Much like military insignia, military challenge coins, dating as far back as WWI and WWII, are a part of every military branch and are specific to each particular unit, bearing their motto and insignia. More importantly, the coin reflects their patriotic essence and symbolizes the pride with which they serve (or have served) their country. The origination of the coins is still somewhat sketchy with most believing it originated in the Army Air Corps.

Though the origination of this long standing tradition is sketchy, the challenge behind these military challenge coins is still very much alive. The various military branches, and even the units within these branches, often have different challenges. The purpose behind the challenge, however, does not waiver – it is to ensure the individual carries on the tradition of always carrying his military challenge coin.

According to custom, a challenge is permitted at any time. One of the most frequently used challenges begins with the challenger tapping his coin either on a bar, or on a table. If all present can produce their coin, the challenger must buy a drink for all. Any many not producing the coin, must buy a round for everyone who does.

In general, the holder of the coin will keep it always readily available on himself, usually in his pocket. Some variations of this military tradition permit one to step and reach. Why would this rule be necessary? Generally, it is a Navy tradition that is necessary as they are known for challenging their fellow servicemen oftentimes in the shower.

Additional rules are often included to make the tradition a little more interesting. For instance, if one manages to steal someone else’s challenge coin, then everyone in the group is required to purchase him a drink. Another variation, since coins are often exchanged and considered highly collectible, the individual who is able to produce the highest ranking coin gets a free drink from each member of the group.

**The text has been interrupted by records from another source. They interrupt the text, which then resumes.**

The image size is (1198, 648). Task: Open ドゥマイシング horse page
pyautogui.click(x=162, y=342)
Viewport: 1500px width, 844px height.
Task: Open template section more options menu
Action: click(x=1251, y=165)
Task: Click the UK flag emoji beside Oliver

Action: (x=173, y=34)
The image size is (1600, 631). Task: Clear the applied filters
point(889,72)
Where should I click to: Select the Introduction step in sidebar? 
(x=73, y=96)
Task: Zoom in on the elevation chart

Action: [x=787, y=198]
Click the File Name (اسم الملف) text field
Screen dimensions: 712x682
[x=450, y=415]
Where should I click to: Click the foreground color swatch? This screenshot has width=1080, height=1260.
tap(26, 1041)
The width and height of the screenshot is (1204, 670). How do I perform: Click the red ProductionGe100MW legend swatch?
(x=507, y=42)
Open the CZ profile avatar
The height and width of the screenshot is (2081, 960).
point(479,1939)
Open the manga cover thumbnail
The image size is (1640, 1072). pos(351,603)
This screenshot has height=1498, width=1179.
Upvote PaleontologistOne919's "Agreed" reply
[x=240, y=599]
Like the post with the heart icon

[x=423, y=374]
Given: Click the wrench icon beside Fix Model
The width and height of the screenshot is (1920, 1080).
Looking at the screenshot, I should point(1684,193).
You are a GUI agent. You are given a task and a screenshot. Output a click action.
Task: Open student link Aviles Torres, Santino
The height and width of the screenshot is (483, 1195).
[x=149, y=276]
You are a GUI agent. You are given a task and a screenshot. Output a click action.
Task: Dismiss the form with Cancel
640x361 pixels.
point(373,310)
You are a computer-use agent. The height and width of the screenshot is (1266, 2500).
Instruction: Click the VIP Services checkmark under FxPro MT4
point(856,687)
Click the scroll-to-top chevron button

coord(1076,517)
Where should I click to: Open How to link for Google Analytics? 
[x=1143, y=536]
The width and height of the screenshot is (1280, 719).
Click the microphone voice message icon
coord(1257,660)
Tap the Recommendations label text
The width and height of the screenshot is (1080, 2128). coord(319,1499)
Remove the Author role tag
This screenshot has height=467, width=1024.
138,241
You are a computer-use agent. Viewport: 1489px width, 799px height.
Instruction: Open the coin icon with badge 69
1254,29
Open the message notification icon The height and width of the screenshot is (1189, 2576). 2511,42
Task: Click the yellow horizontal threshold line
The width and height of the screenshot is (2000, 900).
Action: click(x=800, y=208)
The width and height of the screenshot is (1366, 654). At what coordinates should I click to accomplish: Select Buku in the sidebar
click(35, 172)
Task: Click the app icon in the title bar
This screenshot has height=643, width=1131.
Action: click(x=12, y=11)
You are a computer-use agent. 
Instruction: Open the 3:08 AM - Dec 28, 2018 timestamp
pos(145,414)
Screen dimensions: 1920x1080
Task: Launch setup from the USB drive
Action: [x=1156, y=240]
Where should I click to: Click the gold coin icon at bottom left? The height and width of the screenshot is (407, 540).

Though the origin of the military challenge coin still remains a mystery, the comradery and uniqueness of the challenges are a long-standing tradition in the military.


4 Responses to Military Challenge Coins

  1. Challenge Coins says:

    I have several coins in my challenge coin collection. I received my first one during my service in the Navy.

    • alon2392 says:

      Love the challenge coins, their history and their role in the military. And we here at the AFHM thank you for your service. WE appreciate your visiting our web-site and we hope some day you can visit the museum. We have quite an impressive display of challenge coins.

  2. Trez says:

    I was once told that the challenge coin came about because way back (like the birth of our country way back)NCO’s were not able to receive medals, only officers. So officers that saw it fit to recognise the NCO for a job well done would cut the ribbon off of their medals, keep the ribbon and give the round metal part to the NCO (which looked like a coin). Thus the challenge coin came to be.